- [Text excerpt]:
BEGIN
The Social Network script image

Four NYU/Courant students are busy correcting a disturbance in The Force.

Daniel Grippi, Maxwell Salzberg, Raphael Sofaer, and Ilya Zhitomirskiy stopped talking about the privacy shenanigans of dominant social networks and started building a better decentralized solution: Diaspora.

Their timing couldn’t be more prescient — The Social Network, a Scott Rudin/Kevin Spacey produced movie (IMDb) releasing in October based on Ben Mezrich’s 2009 book The Accidental Billionaires, sheds light on the real genesis of Facebook — and it ain’t pretty:

Campus follies aren’t what will damage Facebook. It’s the much more serious accusations about Zuckerberg’s character—namely, that he stole the idea for the site from three Harvard students (twins Cameron and Tyler Winklevoss and Divya Narendra) and later betrayed Saverin out of his ownership stake. Sorkin’s draft screenplay leaves no doubt as to who’s in the wrong. Much of the movie takes place in a deposition room, with Zuckerberg’s undergraduate machinations played out in flashback, and some of the film’s final frames inform audiences that the Winklevosses received a $65 million settlement. Napster cofounder and early Facebook president Sean Parker also comes off poorly, as a high-flying but functionally homeless cocaine fiend who plies Zuckerberg with girls and venture capitalists.
END
- [Questions]:
1. For each statement, say yes or no depending on whether it agrees with the post about Diaspora, and quote the words from the post that decide it. (a) The movie The Social Network is based on a 2009 book by Ben Mezrich. (b) According to the film's final frames, the Winklevosses received a $100 million settlement. (c) Much of the movie takes place in a deposition room.
2. In the post about Diaspora, in which month is The Social Network releasing?
The records are separate material and have no connection to the post about Diaspora.

- [Listed records]:
BEGIN
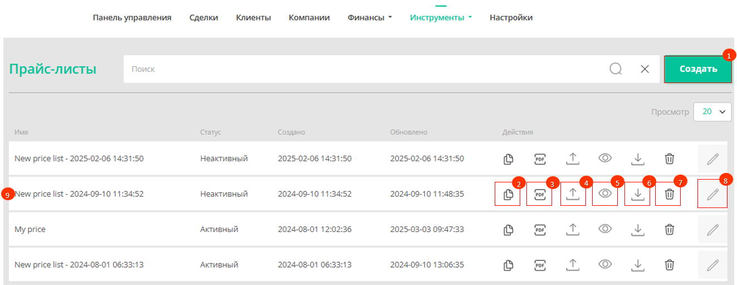Go to the Сделки tab
The image size is (737, 285).
pyautogui.click(x=204, y=18)
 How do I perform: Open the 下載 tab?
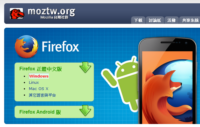point(138,20)
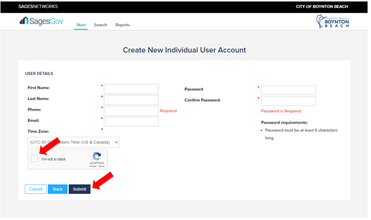Open the Time Zone dropdown
The height and width of the screenshot is (220, 371).
(x=73, y=142)
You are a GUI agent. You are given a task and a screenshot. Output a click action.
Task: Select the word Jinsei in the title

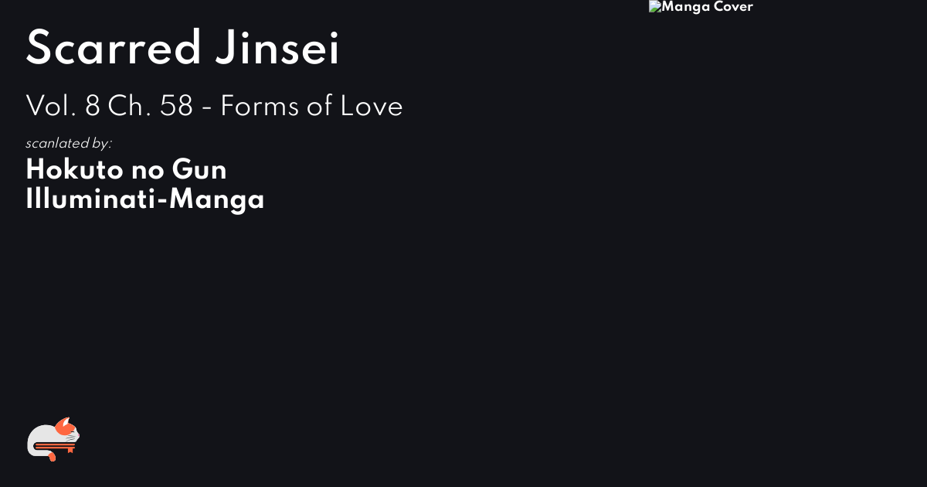point(278,49)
END
- [Solved problems]:
1.
(a) Yes: "based on Ben Mezrich’s 2009 book The Accidental Billionaires"
(b) No: "the Winklevosses received a $65 million settlement"
(c) Yes: "Much of the movie takes place in a deposition room"

2. October